Hacker News new | ask | show | jobs
by anima-core 190 days ago
I appreciate you taking the time to resond, brother. Let me clarify a few things because your interpretation misses the actual structure of the work.

The paper is short on purpose. It's not meant as a full architecture release. It's a documentation pass on a narrow but surprising empirical result, and I wanted the experimental core to be easy for others to replicate. The repo contains the full pipelines, configuration files, and benchmark scripts, and those show the precise datasets, metrics, and evaluation flows. This is why I didn't inflate the paper with implementation padding that would only duplicate the code.

The student–teacher section refers to CIFAR-10 and SST-2. The benchmarks, seed settings, model specs, and all statistical outputs are in scripts/ and the logged runs. Anyone who actually executes the pipeline will see that nothing is “made up”, and the numbers reproduce across seeds.

On the compression results, nothing is hallucinated. The field similarity numbers come directly from the SVD decay analysis and the cosine-preservation runs that are in right in the repo. If you run compute_field_decay.py and compare_backends.py, you'll see the exact values that appear in the paper. I strongly encourage you to actually try it. The results are surprising, but they're empirical.

The implementation paragraph you quoted is simply standard language acknowledging that optimal deployment settings vary by architecture. It's absolutely not a hand wave. It's just me trying to avoid implying there's a single magic configuration when the repo already exposes all the internal knobs.

I get that the tone of the work is unusual. Trust me, I do. I'm an outsider publishing openly, not through a lab with a standard template. But, nonetheless, the experiments run, the results reproduce, and the repo shows the full details. If something seems unclear, I'm happy to point to the exact script or log line. Just let me know.

1 comments

CIFAR-10 is an image classification dataset (32x32 pixel images.

LLaMA 70B 3.3 is a text-only, non-multimodal language model. Just look up the Huggingface page that your own repo points to.

> The Llama 3.3 instruction tuned text only model...
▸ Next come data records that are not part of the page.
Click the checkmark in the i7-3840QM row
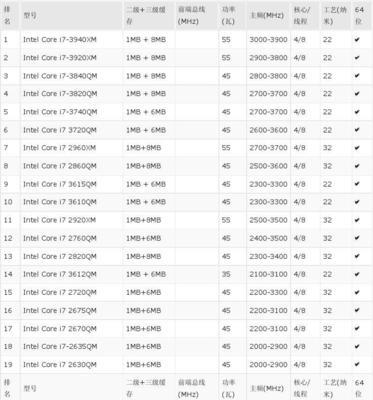This screenshot has height=400, width=373. [357, 76]
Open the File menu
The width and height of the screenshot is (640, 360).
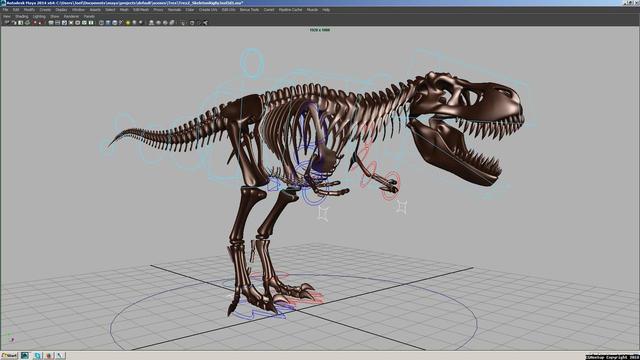(5, 10)
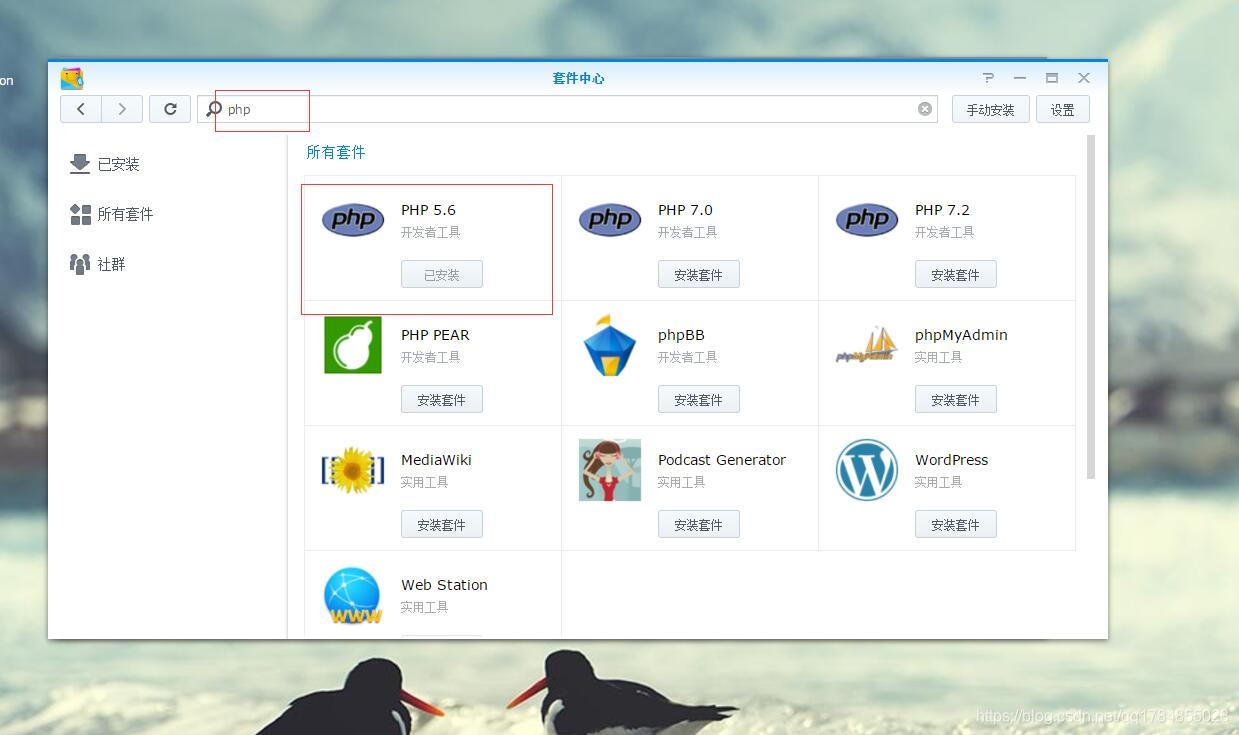This screenshot has width=1239, height=735.
Task: Click the Web Station globe icon
Action: pos(352,595)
I might be wrong, but I'm pretty sure a text model is going to be no better than chance at classifying images.

Another comment pointed out that your test suite cheats slightly on HellaSwag. It doesn't seem unlikely that Grok set up the project so it could cheat at the other benchmarks, too.

https://news.ycombinator.com/item?id=46215166

> The repo contains the full pipelines, configuration files, and benchmark scripts, and those show the precise datasets, metrics, and evaluation flows.

There's nothing there, really.

I'm sorry that Grok/Ani lied to you, I blame Elon, but this just doesn't hold up.